Отдам в хорошие руки принтер canon s450.В данный момент печатает только черным, но, если поменять печатающие головки, будет цветной. Головку для черного картриджа меняла 4 месяца назад. Короче, если руки откуда надо, то он еще поработает, мне он просто не нужен так как я редко печатаю, а чернила засыхают. Самовывоз из Бирюлево (г. Москва). В нагрузку отдам краску и картрижи (черные). Пишите в аську (287-757-028), а то я его точно выкину.

----------


## SMARTER

:rolleyes: Ынтэтэсно - за большое человеческое спасибо отдашь, или за большую символическую плату?:rolleyes: 
Поясни пжалста.:)

----------


## Nep

ыыы.
ещё одну боянную тему достали из бездны :)

можно тут устроить тоже самое  что и с мотороллером :)

типа:
какие предьявы?
я просто разметил обьяву :)))

----------


## SMARTER

> ыыы.
> ещё одну боянную тему достали из бездны :)
> 
> можно тут устроить тоже самое что и с мотороллером :)
> 
> типа:
> какие предьявы?
> я просто разметил обьяву :)))


Я тут по Баяну в поисковике прошёлся. Про мотороллеры ниче нет. ;)

----------


## SMARTER

Оффтопку эту оставим?:)

----------


## Nep

угу, оставим по любому :)

вот боян про мотороллер...
редко кто дочитывал до конча ветки :)))

http://www.moto.kiev.ua/forum/?fname...393539473&vp=0

----------


## SMARTER

Дочитать до конца четыреста с лишним сраниц, где на странице не меньше пятнадцати постов. Редкий человек дочитает.;) ;) :D

----------


## SMARTER

В этом бояне оказываеццо Пушкиных и Лермонтовых до фига;);):D

----------


## SMARTER

Знаешь НЭП этот твой

----------


## Nep

:))
я рад, что тебе понравилось :)))
сам захожу периодически настроение поднять себе...
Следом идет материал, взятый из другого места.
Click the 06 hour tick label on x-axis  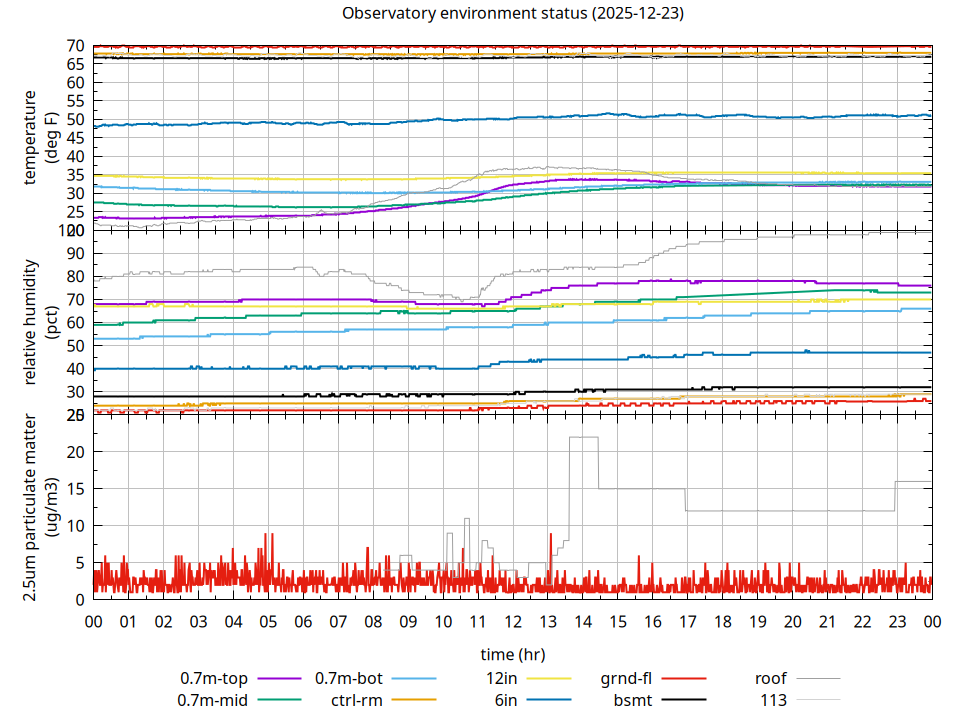[x=303, y=621]
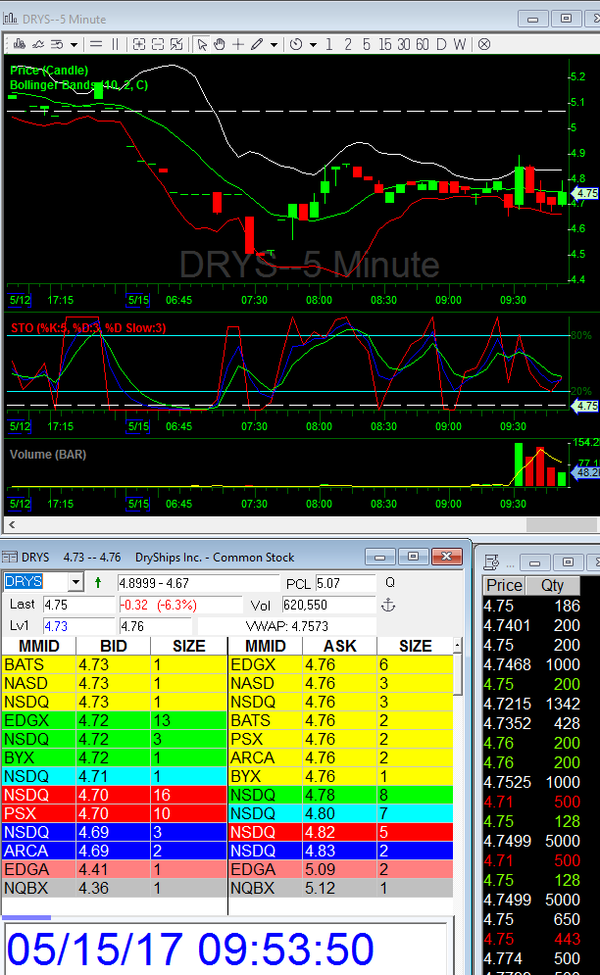Activate the crosshair cursor tool
Image resolution: width=600 pixels, height=975 pixels.
(x=238, y=44)
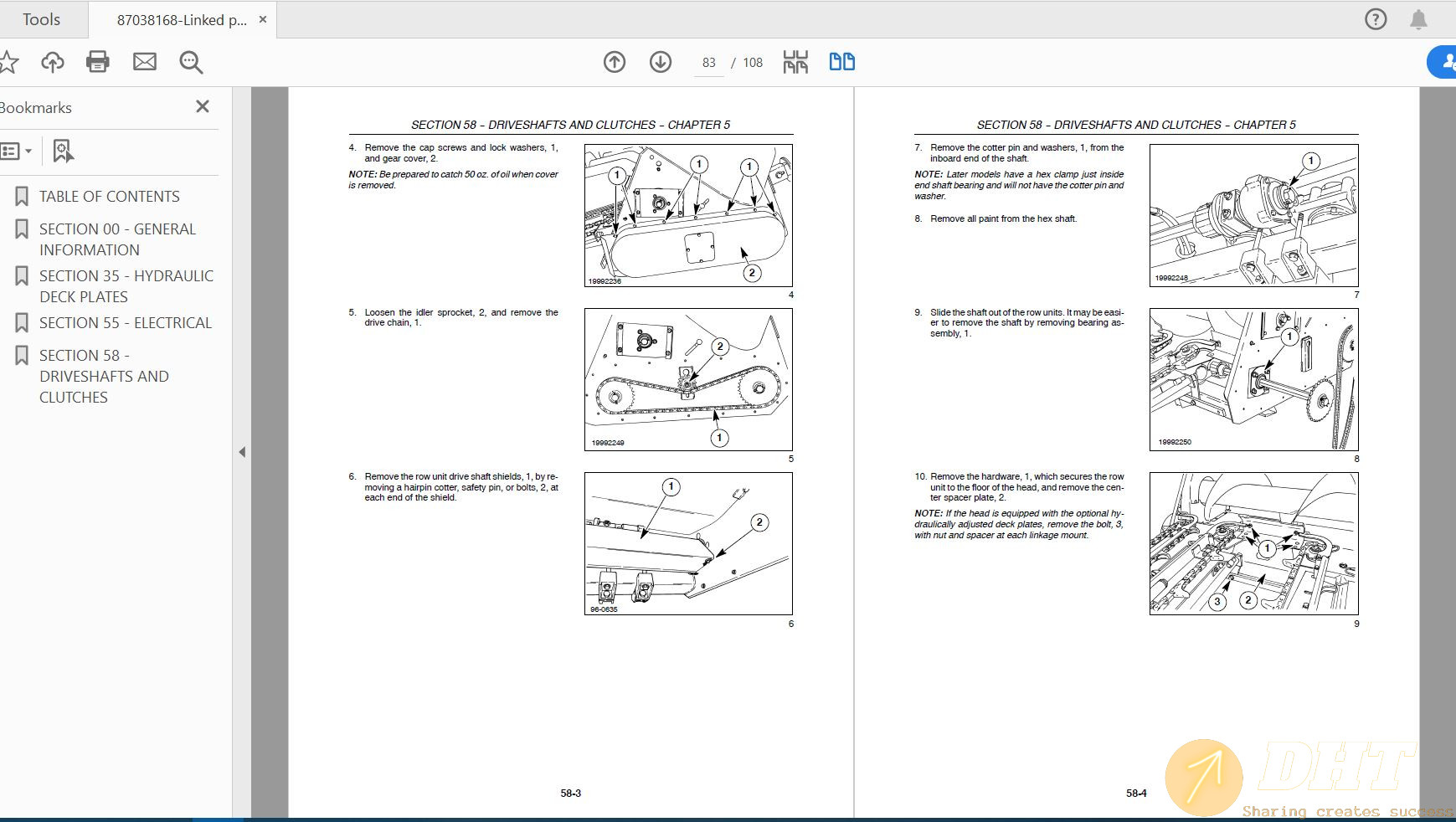Upload file to cloud icon
Image resolution: width=1456 pixels, height=822 pixels.
coord(52,62)
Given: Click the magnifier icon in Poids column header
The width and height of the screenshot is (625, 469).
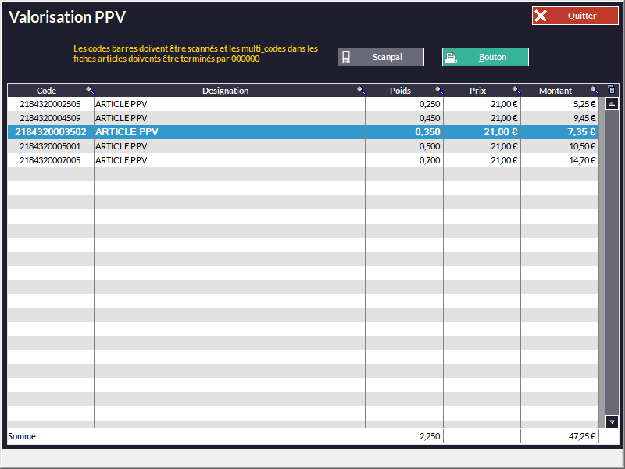Looking at the screenshot, I should pyautogui.click(x=438, y=90).
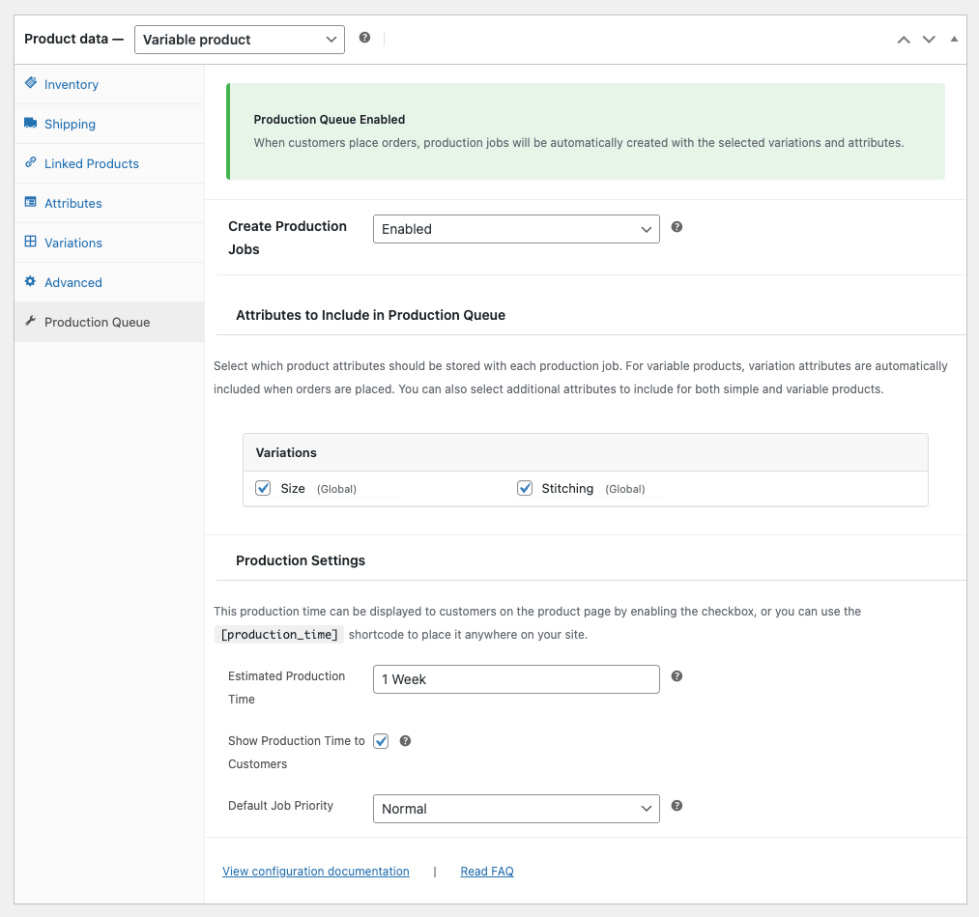
Task: Click the Estimated Production Time field
Action: pyautogui.click(x=515, y=679)
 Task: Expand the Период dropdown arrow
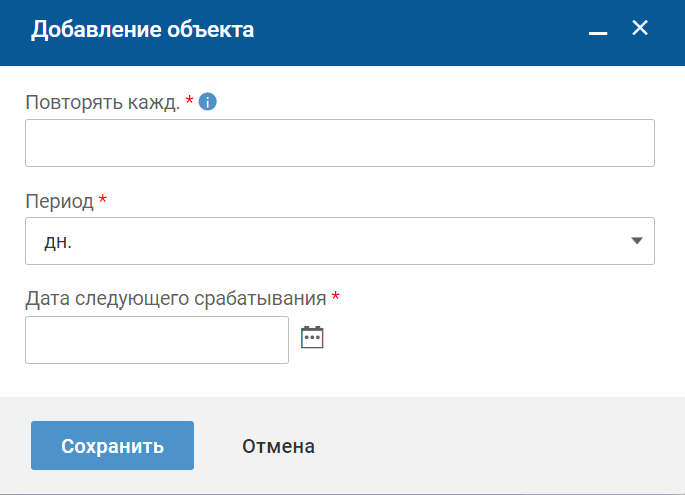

главное, сколько времени уже прошло, а тема до сих пор живёт :)

----------


## SMARTER

Знаешь НЭП этот боян про мотороллер - Лучшее средство от запора, даже круче чем "Пурген".:D :D :D  Расслабляет нереально.

----------


## SMARTER

Нэп давай в мою тему про моб. телефон. Спросить кое что хочу у тебя.

----------


## SMARTER

Знаешь нэп эта троубла постоянно не в сети. Я просто хотел поинтересоваццо насчет этого а её и след простыл.

----------